# Sleep and Dreams > Sleep and Health >  >  Sleep Paralysis ((Getting Scared))

## Katniss

Hello Katniss here,

I did read over some other threads similar to mine, but I've never talked to anyone about this and just wanted to share my experince with everyone. I am 14 years old and I have ((I think)) been experiencing sleep paralysis. 

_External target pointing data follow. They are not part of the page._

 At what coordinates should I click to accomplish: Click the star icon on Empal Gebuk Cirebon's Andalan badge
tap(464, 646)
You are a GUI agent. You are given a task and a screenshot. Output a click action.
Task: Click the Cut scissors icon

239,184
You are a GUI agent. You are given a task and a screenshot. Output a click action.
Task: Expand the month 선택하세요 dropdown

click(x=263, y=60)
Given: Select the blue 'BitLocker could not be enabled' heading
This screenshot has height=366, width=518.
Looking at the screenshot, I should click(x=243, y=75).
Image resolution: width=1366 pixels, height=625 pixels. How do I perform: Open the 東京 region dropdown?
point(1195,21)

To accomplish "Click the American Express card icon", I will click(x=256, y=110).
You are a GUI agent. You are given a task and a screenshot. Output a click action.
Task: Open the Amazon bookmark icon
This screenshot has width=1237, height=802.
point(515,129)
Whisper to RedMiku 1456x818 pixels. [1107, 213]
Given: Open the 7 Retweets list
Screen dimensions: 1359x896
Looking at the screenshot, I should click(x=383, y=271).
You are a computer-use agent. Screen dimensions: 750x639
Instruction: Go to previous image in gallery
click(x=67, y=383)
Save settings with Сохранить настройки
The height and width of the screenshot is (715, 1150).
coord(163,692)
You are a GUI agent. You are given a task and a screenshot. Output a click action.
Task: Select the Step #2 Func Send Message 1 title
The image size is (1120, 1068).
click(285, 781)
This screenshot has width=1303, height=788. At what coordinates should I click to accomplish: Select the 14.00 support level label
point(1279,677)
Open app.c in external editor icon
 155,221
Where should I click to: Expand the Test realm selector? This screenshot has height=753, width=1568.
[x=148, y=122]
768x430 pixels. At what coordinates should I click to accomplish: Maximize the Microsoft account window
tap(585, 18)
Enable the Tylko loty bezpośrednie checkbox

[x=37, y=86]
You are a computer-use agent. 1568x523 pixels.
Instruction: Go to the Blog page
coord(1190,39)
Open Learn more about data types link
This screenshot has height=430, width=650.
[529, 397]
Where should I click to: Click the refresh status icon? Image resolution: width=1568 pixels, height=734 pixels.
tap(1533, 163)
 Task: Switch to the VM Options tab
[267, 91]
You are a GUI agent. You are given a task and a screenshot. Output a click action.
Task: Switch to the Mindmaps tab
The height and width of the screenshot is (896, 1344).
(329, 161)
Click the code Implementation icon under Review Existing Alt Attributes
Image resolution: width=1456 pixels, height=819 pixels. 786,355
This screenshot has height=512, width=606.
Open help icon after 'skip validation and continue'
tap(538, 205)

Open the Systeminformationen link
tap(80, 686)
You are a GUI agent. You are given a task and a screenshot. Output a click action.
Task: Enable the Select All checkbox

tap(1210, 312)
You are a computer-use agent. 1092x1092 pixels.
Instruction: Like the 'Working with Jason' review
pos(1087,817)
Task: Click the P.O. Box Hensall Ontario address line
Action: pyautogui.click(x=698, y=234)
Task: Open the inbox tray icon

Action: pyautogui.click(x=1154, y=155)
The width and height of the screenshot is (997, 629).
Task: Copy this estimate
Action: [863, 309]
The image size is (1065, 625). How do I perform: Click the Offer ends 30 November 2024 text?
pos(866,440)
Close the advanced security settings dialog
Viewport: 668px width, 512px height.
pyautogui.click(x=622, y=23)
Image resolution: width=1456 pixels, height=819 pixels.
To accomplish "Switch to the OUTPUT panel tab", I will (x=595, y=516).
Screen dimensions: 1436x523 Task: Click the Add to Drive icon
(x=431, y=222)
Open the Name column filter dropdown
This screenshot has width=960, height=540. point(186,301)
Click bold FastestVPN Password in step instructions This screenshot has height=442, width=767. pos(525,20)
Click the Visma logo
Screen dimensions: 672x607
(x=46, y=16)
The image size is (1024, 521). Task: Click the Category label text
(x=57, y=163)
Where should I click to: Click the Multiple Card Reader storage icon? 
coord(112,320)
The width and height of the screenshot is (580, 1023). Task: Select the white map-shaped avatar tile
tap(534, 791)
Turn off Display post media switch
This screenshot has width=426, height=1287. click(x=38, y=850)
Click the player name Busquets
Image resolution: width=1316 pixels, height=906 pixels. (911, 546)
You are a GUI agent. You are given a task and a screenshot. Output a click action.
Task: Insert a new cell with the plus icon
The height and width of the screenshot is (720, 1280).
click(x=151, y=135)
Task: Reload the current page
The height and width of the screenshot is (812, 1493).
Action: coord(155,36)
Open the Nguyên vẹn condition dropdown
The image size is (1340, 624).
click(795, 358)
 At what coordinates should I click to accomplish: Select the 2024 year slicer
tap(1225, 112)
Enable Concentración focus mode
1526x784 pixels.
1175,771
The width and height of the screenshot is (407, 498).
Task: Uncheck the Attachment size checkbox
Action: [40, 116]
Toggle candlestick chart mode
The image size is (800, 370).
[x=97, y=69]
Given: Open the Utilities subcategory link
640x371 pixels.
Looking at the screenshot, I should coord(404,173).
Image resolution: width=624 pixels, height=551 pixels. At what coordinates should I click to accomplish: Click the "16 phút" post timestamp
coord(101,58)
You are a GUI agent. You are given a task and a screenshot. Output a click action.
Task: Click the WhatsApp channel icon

I'll wake up in the middle of night or morning and I can't move AT ALL. It is TERRIFYING. My body is just stuck in a position and I can't move and when I try to call for help I can't get my mouth to work. My head feels so heavy, like someoneone was sitting on it. My body feels like there are vibrations going threw it and I feel like I'm going to DIE. The worse part? From what I heard and read this isn't uncommon, bit I'll hear and see things that aren't there. Sometimes during these incidents my eyes will be half open. One time my room started to change color and it looked like sparklers were exploding everywhere. I tried to scream but couldn't. Another time a giant wasp swooped down and was hovering above my face. There are voices like children or a huge thunderous roar that will constantly be in the background. It happens to me often now that I've turned 14. I don't want to go to the docotors either.

 This all sounds crazy to me and I hope you know I'm not making this up!!! Thanks for reading 

-Kat :Oh noes:

----------


## snoop

Sleep paralysis is pretty normal (though it isn't normal to be conscious during it unless you're making an effort to).  Usually when I get it, it doesn't bother me at all.  Sometimes I'll hear or feel things that aren't there or couldn't be happening, but my eyes always stay closed to I never see anything.  Just stay calm and relaxed.  This might only be me, but if I really want to I can move during sleep paralysis and it will break it.  It feels as though I can't, but if I try I can.  Who knows though, I used to sleep walk a lot when I was younger so maybe my body is a bit dysfunctional.

----------


## RebelSeven

You should have no fear Kat, the sensations AND the imagery AND the feelings are documented normal SP experiences. I really don't think this is something you need to see doctors over unless you feel like it is affecting your waking life unduly. 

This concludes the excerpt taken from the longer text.